Senior Director, Medicine Development Leader

This is a fully remote position, open to applicants in Switzerland.

📋 Description

• Leads the clinical development strategy for the designated compound(s) throughout the medicine lifecycle, from proof of concept to achieving successful global regulatory approvals/market access for various treatment indications.

• Offers clinical and scientific expertise to formulate and execute the asset strategy, enhancing project success.

• Collaborates with functional team members, TA head, and CAT Leaders to create Integrated Project Plans (IPP) documents.

• Identifies program risks alongside other functions and formulates mitigation strategies to address them.

• Communicates the nephrology clinical program to both internal stakeholders (including the CEO and the Executive Committee of the Organization) and external entities (Health Authorities, Steering Committees, Independent Data Monitoring Committees, and Patient Organizations, etc.), and engages with Key Opinion Leaders across different regions as needed.

• Serves as a core member of the benefit-risk team (BRT), regulatory submission teams, and the labeling working group.

• Ensures the endorsement of clinical development plans and study documents by Sobi governance bodies (e.g., Sobi Evidence Generation Board, Study Document Review Forum).

• Leads clinical scientists and the Medicine Development Team (which includes representatives from Medical Affairs, Clinical Science, Regulatory, Safety/PV, non-clinical/PK, Biostatistics/Data management, Clinical Program Management, Health Economics and Outcome Research, RWE, Program Management) within a matrix structure, providing strategic guidance and taking ultimate accountability for: Clinical trial design (clinical study synopsis and protocol development), planning (e.g., site and country selection), execution (e.g., medical monitoring, resolution of safety issues; interpretation of statistical analyses), and internal and external communication of study results.

• Develops clinical components of essential documents (Clinical Development Plans, Clinical Study Protocols, Investigator’s Brochures, Clinical Study Reports, regulatory documents including maintenance of product licenses, Clinical Modules of registration dossiers, Briefing Books for interactions with Health Authorities) ensuring high quality and consistency with the Integrated Project Plan and Target Product Profile.

• Provides necessary input on clinical efficacy, safety, dosing/administration, mechanism of action, and more for the Target Product Profile (TPP) and supports registration and market access (Core Data Sheet, Development Safety Update Report, Periodic Safety Update Report, clinical benefit-risk assessment) while collaborating with the Regulatory team to establish an international submission strategy.

⛳️ Requirements

• Medical degree with over 10 years of pertinent clinical experience in academic and/or pharmaceutical Global Research & Development roles.

• Proven history in drug development programs, ideally within nephrology.

• Extensive understanding of clinical trial methodology, global regulatory requirements, and experience in the design and execution of clinical studies.

• Advanced knowledge of clinical trial operational aspects, including budget and timeline management.

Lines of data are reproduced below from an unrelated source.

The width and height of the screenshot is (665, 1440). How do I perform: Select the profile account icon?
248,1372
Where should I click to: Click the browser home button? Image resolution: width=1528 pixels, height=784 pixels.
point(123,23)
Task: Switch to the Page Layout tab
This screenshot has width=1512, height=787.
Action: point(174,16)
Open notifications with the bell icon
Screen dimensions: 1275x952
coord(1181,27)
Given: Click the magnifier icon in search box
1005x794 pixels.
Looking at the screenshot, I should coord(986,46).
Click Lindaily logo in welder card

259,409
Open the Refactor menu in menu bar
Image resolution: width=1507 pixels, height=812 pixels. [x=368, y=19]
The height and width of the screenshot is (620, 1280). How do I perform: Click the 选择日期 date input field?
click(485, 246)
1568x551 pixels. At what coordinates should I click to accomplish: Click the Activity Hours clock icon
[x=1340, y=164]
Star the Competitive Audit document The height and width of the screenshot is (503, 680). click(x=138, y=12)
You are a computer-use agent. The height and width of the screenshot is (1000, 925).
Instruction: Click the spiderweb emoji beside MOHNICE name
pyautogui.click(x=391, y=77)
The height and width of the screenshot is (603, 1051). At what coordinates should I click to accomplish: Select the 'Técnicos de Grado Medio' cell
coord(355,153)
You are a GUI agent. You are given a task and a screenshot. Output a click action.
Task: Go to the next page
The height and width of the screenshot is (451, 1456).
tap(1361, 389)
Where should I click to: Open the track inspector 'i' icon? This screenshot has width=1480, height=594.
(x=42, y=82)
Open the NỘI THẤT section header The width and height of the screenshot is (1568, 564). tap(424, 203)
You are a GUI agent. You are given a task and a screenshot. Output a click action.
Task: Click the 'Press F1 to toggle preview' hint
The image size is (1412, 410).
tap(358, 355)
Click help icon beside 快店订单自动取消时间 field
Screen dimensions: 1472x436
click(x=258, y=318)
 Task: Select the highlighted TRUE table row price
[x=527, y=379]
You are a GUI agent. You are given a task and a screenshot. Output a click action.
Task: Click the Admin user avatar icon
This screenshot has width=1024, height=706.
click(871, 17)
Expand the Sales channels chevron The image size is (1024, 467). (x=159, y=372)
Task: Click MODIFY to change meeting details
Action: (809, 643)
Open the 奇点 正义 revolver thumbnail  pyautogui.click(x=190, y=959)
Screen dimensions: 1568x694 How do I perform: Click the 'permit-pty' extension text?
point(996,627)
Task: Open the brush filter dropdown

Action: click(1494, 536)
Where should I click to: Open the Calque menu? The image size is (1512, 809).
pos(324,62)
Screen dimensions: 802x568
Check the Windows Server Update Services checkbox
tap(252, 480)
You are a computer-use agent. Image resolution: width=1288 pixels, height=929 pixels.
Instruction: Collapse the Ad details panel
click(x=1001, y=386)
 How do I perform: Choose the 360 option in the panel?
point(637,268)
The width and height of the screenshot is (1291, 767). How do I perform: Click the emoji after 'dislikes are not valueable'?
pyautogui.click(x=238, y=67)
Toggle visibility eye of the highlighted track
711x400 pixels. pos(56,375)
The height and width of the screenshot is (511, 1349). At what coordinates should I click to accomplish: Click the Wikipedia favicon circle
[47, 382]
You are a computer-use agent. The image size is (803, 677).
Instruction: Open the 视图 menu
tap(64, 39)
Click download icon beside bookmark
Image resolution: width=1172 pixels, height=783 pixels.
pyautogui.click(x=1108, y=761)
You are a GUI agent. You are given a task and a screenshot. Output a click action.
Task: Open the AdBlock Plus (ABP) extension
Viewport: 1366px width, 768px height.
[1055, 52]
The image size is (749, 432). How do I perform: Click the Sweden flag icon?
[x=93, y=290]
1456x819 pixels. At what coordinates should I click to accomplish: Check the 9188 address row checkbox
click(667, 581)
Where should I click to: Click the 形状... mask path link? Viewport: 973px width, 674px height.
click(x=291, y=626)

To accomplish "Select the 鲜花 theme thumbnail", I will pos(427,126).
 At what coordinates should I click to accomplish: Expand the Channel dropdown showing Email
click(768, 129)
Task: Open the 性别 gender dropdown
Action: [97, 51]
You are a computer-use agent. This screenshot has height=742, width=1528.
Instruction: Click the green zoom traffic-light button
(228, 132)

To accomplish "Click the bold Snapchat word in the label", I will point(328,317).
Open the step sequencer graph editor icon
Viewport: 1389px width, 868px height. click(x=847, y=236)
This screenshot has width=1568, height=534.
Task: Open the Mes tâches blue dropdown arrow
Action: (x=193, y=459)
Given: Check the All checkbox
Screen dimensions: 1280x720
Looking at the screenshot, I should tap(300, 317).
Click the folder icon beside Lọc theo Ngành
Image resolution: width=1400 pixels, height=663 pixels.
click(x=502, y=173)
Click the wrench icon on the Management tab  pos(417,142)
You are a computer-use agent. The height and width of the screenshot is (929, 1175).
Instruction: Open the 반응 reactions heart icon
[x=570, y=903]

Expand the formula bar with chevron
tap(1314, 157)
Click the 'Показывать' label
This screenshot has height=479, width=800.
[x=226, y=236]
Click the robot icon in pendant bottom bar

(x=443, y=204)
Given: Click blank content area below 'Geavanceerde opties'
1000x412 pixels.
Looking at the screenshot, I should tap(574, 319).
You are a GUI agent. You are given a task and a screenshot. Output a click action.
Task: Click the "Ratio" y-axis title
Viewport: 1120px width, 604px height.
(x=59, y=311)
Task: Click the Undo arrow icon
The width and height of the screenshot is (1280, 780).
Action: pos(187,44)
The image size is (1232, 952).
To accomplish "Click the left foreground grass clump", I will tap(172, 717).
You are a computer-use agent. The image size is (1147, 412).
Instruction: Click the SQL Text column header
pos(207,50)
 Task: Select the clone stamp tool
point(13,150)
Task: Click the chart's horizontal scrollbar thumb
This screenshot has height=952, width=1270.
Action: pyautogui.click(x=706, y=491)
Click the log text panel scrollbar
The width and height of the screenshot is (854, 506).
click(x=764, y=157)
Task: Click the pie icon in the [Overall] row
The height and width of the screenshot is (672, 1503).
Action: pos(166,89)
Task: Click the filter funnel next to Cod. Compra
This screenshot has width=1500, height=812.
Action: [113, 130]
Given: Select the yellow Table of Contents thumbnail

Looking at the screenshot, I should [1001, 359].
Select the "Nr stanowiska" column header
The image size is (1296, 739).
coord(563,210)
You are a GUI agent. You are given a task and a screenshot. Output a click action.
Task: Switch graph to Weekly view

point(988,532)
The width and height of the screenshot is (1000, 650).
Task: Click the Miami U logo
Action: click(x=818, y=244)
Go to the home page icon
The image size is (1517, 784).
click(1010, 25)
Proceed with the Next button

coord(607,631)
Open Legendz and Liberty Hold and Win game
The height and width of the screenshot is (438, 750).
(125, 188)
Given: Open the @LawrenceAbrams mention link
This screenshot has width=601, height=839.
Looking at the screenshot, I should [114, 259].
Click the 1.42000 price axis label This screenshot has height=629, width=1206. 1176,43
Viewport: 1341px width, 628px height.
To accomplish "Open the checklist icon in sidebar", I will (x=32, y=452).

• Demonstrated ability to develop and execute strategic and tactical plans.

• Experience in engaging with key internal and external stakeholders.

• Expertise in the relevant therapeutic area with at least 5 years of clinical experience treating patients and successful interactions with major Health Authorities leading to drug approvals.

• Strong leadership abilities with a proven capacity to lead cross-functional teams in a matrix environment.

• Ability to coach, mentor, and communicate effectively with all audiences, both internally and externally.

• Excellent organizational skills with a self-motivated drive to implement best practices.

• Proven ability to evaluate and analyze medical and scientific literature.

• Fluent in written and verbal communication in English.

🏝️ Benefits

• All your information will be kept confidential according to EEO guidelines.